I grabbed the bottle of whiskey off the bar counter located in the high-end hotel I had checked-in to. It would be the last place those fuckers looked. I didn’t do high-end, nothing about me said money or success. They would look for me
in the darkness. Where regular, ordinary people were scared to go, so this gave me enough time to figure out a plan and go from there.
Slamming back some of the liquor, I prayed that it would numb the pain enough for me to forget her memory just like it burned my throat. When you lose someone you love and you never get the chance to tell them, to speak those three little words to them for the very first time, it puts a burden on your very soul. I hated myself every second that I was alive and she wasn't. Especially when I promised her I would protect her.
It’s your fault.
Those three words echoed in my mind every single second of the day.
Make them pay, Grayson.
Those four words fueled me in ways no one would ever understand.
My eyes narrowed as I got up and made my way to the bathroom. I stared at myself through the mirror, my reflection almost mocking me. How could I look myself in the eyes and be okay with the two lives I had lost? How could I handle knowing that it was my fault they died? The truth was I couldn't; not now, not ever.
I slammed my fist against the mirror, watching the pieces crack and break away. Dark red blotches fell against the marble counter and onto the pieces of glass that shattered moments before. Pain flowed through my ligaments and as I looked at the blood pooling, I smiled.

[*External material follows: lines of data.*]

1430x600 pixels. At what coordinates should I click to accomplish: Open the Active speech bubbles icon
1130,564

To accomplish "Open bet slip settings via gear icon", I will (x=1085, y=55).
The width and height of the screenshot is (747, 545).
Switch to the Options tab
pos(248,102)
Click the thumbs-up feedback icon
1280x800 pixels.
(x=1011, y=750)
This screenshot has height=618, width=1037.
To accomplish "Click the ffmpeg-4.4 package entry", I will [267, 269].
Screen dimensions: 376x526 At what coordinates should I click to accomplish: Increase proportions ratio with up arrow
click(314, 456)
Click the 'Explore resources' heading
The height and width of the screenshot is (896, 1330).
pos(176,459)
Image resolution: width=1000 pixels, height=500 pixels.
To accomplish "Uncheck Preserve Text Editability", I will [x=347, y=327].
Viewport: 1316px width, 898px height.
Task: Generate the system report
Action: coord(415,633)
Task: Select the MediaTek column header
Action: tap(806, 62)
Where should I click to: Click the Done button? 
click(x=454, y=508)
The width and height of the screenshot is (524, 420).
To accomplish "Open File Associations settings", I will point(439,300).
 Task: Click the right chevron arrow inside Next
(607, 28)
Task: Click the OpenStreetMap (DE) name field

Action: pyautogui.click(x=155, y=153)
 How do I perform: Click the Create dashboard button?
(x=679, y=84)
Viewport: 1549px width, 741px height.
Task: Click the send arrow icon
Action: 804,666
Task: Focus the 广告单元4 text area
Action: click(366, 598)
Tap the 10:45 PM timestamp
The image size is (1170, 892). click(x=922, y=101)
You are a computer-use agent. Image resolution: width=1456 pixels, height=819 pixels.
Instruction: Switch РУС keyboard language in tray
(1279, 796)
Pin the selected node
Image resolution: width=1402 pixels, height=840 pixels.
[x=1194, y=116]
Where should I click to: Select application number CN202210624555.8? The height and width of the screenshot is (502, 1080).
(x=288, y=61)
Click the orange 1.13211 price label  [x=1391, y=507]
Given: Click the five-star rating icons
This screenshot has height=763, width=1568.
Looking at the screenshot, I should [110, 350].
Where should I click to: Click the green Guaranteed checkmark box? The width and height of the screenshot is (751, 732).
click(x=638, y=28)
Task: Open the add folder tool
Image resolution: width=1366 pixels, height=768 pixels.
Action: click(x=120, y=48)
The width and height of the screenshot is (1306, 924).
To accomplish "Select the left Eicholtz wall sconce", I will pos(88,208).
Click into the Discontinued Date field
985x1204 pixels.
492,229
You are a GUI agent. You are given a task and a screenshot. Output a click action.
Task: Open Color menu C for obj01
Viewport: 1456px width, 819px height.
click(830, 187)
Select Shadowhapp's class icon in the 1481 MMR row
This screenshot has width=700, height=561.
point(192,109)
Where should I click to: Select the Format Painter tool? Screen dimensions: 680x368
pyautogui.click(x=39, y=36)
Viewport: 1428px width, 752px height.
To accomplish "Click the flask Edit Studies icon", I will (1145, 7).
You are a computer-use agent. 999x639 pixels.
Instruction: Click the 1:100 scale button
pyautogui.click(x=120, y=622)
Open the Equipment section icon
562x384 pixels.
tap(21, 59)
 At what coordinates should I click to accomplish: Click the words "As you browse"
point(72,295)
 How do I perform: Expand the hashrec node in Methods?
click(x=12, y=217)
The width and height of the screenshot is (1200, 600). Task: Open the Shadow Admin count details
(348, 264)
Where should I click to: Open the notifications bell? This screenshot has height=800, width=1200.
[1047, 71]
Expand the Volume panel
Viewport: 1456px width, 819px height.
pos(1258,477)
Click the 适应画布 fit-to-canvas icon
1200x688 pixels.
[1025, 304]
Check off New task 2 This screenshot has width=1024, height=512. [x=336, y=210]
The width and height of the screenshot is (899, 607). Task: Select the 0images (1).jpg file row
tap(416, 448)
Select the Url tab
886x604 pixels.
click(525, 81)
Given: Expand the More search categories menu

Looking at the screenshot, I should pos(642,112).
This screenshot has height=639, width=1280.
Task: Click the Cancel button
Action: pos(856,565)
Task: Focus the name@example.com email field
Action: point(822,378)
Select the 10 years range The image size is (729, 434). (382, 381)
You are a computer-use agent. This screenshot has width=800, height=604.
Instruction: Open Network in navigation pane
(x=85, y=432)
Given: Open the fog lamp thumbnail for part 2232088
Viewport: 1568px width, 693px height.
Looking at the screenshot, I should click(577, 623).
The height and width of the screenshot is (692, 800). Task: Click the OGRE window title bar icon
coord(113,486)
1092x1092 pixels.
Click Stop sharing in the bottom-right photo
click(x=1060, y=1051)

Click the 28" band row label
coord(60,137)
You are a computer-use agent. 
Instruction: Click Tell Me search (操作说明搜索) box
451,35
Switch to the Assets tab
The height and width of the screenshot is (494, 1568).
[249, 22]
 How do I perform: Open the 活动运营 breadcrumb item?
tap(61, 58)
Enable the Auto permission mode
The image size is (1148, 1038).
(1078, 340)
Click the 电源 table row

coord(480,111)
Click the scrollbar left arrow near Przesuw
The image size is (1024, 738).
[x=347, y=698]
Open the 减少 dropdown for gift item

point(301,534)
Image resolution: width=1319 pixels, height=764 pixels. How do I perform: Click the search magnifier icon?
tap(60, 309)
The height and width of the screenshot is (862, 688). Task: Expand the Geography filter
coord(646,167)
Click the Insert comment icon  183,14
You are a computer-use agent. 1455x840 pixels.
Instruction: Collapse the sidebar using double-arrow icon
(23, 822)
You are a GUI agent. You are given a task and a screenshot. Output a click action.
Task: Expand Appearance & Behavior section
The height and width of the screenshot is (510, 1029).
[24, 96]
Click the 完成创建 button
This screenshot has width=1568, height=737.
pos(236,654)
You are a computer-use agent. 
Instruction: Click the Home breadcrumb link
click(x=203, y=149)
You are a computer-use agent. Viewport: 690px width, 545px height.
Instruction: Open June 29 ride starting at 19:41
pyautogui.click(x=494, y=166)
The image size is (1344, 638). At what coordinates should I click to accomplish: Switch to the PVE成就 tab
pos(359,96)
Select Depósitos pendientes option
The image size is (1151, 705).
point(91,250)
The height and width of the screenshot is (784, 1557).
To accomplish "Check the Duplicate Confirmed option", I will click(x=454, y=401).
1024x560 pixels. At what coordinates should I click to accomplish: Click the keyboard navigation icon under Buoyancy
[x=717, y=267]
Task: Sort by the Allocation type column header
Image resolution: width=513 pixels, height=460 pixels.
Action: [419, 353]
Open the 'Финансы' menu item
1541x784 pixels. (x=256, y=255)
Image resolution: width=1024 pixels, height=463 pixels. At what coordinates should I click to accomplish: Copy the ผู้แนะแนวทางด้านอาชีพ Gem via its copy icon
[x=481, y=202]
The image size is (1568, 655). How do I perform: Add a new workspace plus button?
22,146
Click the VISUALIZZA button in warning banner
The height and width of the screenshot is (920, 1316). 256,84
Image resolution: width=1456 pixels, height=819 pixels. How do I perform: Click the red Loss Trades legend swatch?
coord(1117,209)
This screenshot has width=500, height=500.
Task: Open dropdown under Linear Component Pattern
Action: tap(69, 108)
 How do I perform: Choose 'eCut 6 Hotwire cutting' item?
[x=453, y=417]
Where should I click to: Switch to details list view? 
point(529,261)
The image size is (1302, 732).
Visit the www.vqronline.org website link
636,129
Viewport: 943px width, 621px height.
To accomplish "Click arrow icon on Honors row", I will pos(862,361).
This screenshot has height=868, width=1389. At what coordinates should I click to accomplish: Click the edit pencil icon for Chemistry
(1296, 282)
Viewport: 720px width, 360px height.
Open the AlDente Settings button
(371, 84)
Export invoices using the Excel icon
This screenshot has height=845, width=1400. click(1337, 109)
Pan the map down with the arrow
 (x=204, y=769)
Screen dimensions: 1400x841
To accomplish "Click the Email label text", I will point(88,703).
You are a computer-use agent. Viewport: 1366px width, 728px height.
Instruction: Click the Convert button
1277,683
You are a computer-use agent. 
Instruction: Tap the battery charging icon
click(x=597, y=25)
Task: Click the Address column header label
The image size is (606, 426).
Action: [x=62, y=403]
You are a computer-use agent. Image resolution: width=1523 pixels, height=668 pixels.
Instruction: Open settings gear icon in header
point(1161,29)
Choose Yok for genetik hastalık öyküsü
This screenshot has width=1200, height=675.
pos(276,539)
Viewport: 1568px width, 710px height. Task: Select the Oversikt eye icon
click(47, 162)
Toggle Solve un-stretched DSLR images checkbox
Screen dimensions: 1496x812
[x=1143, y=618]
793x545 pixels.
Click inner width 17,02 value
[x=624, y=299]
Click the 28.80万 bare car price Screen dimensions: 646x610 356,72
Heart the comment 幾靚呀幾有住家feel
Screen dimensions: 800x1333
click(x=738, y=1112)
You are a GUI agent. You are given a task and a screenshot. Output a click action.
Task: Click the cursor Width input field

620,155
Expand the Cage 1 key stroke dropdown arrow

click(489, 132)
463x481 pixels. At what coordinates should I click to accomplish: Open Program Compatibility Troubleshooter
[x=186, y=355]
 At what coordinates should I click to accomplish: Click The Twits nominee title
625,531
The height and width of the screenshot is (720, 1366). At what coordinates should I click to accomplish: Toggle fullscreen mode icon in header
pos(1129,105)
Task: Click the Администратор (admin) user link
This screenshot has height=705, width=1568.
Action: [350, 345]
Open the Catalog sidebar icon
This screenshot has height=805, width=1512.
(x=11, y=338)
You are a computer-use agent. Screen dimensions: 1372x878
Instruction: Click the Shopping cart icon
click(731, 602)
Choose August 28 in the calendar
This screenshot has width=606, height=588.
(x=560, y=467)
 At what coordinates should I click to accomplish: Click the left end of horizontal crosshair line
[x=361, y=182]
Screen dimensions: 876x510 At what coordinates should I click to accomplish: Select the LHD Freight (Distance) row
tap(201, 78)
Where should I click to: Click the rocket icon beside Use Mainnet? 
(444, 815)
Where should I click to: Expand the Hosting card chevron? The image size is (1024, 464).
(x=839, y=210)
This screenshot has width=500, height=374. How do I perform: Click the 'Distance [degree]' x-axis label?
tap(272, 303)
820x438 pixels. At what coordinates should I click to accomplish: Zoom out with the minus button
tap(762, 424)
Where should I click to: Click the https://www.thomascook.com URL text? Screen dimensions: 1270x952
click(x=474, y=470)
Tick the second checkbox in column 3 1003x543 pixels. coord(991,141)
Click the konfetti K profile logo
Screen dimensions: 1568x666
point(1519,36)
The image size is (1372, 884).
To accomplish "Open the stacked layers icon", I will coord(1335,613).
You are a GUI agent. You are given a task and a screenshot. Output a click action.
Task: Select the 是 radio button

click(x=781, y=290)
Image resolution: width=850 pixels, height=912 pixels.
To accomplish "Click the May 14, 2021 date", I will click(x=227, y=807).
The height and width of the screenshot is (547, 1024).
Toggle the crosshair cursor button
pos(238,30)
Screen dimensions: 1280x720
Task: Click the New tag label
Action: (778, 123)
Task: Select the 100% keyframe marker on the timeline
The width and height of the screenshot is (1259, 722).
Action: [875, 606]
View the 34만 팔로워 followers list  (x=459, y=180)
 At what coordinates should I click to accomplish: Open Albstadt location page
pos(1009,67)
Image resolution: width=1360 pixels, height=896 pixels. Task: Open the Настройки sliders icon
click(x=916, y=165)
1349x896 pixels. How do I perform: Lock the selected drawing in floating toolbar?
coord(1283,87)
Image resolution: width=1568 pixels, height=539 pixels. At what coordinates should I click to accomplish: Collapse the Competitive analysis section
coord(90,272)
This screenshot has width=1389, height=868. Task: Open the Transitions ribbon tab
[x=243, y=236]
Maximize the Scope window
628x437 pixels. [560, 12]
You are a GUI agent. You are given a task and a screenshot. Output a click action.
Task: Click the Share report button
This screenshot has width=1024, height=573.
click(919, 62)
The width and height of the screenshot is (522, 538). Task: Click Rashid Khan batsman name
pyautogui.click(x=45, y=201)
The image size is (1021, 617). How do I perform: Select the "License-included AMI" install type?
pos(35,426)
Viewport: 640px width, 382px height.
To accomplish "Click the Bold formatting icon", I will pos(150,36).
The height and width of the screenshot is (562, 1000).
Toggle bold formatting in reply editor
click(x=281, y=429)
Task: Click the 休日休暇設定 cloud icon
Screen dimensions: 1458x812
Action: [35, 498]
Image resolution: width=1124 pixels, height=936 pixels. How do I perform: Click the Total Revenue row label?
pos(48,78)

“This is for you, Ellie. Everyday that I breathe and you don’t, I’ll bleed for you. I promise that no matter what happens, I will spend every second of my life avenging your heart.” Tears filled my eyes burning the inside of me as if they were leaving a blazing fire down my cheeks. What a sad fucker I was. I lifted my fist again and slammed it into the remaining pieces of glass. Small pinpricks of pain could be felt against my skin as the glass shattered over and over again, just like what was left of my heart. Once every piece of glass had fell from the mirror, and I could no longer see my own reflection or feel the pain roaring through my bloodstream, I turned the water on in the shower as hot as it could go and shed my clothing. Then I stepped into the steam, into the flesh-burning water and waited for the pain to consume my body; for the heat to melt away the pain. I was slowly dying. I might be breathing, and I might have blood pumping through my veins, but I was dying so slowly that even time was of no essence. Blackness was taking over, and as I teetered right on the edge of life and death I saw her. It was in her smooth skin, sweet smile, and soft eyes that I slipped even deeper into the darkness.